It was a trademark, decadent South Beach moment: Noon, poolside at the new and trendy Mondrian Hotel, with leggy models in skimpy bathing suits skulking alongside Akon, the best-selling reggaetón duo Wisin & Yandel and the urban bachata group Aventura. They were here to shoot a video for the Aventura single “All Up 2 You.” The director was filmmaker Jessy Terrero, a favorite of artists like Mary J. Blige and Enrique Iglesias, and the mood was a cultural mash-up of English and Spanish, beer and mango mojitos, rap and reggaetón.
It would be easy to get used to this, and Wisin & Yandel are well on their way. Just two months earlier in New York, the pair invited 50 Cent to shoot the Terrero-directed video of the single “Mujeres En El Club,” from the duo’s chart-topping new album “La Revolución.”

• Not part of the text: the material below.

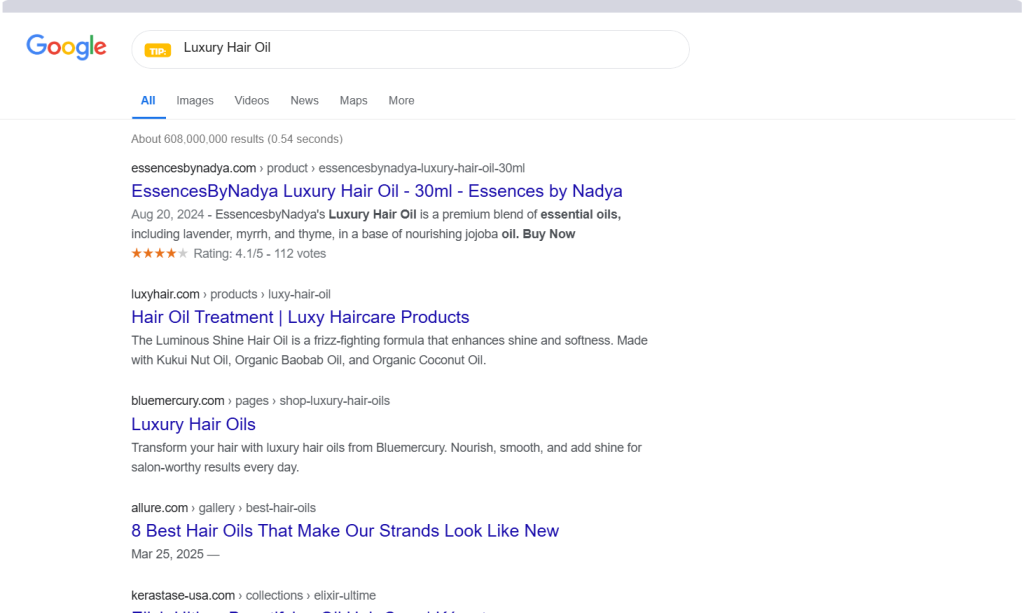Click the luxyhair.com breadcrumb URL
Screen dimensions: 1024x613
coord(230,294)
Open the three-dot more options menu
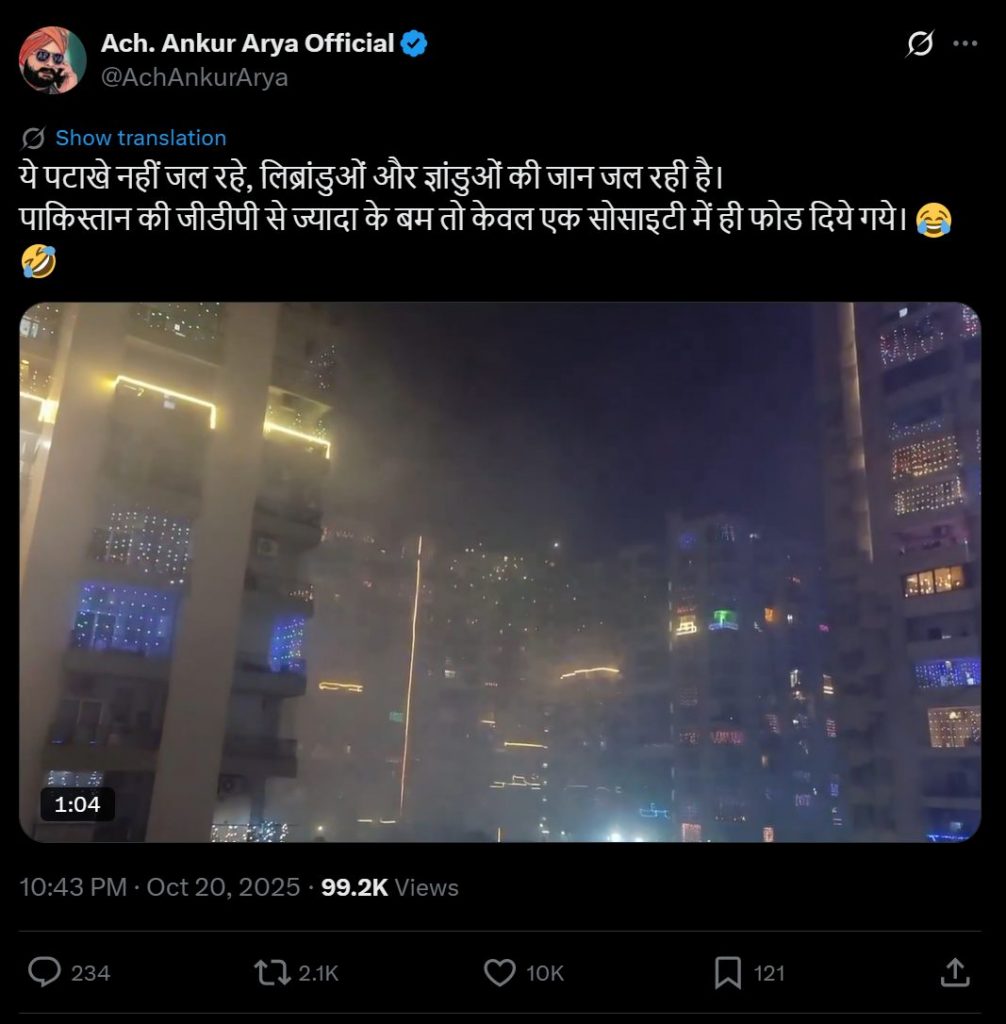Screen dimensions: 1006x1024 click(965, 44)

The collaboration marks one of the few times 50 Cent has appeared as a guest on another artist’s album. It also underscores a rapidly growing mainstream interest in the Latin market and highlights how key Latin acts are changing the rules as they try to reach beyond their core fan base. Until recently, crossover acts had to sing in English to broaden their audience. Now a new wave of mainstream acts is coming to the Latin world. But instead of simply singing a song or two in Spanish, they’re recording and touring with marquee Latin acts. And Latin artists are borrowing a page from the mainstream handbook, promoting multiple tracks simultaneously to radio in an effort to broaden their audiences.
Aventura’s new album includes appearances by Ludacris and Wyclef Jean. Akon just released a single with former RBD member Dulce María. John Legend recently recorded a duet with Noel Schajris, formerly half of the pop duo Sin Bandera. And Nelly Furtado will release a Spanish-language album this fall.
Amid all this activity, few artists exemplify the art and business of cross-cultural collaboration better than Wisin & Yandel. On May 26 the reggaetón duo (whose real names are Juan Luis Morera Luna and Llandel Veguilla Malavé) released “La Revolución,” which debuted at No. 1 on Billboard’s Top Latin Albums chart and No. 7 on the Billboard 200. With 36,000 copies sold its first week, according to Nielsen SoundScan, “La Revolución” is the highest debut for a Latin act on the Billboard 200 since Maná bowed at No. 4 in September 2006 with “Revolución de Amor.” Aside from Maná, the duo is the only Latin act recording solely in Spanish to crack the top seven of the Billboard 200. The album was also released in a deluxe edition that includes a DVD and two bonus tracks.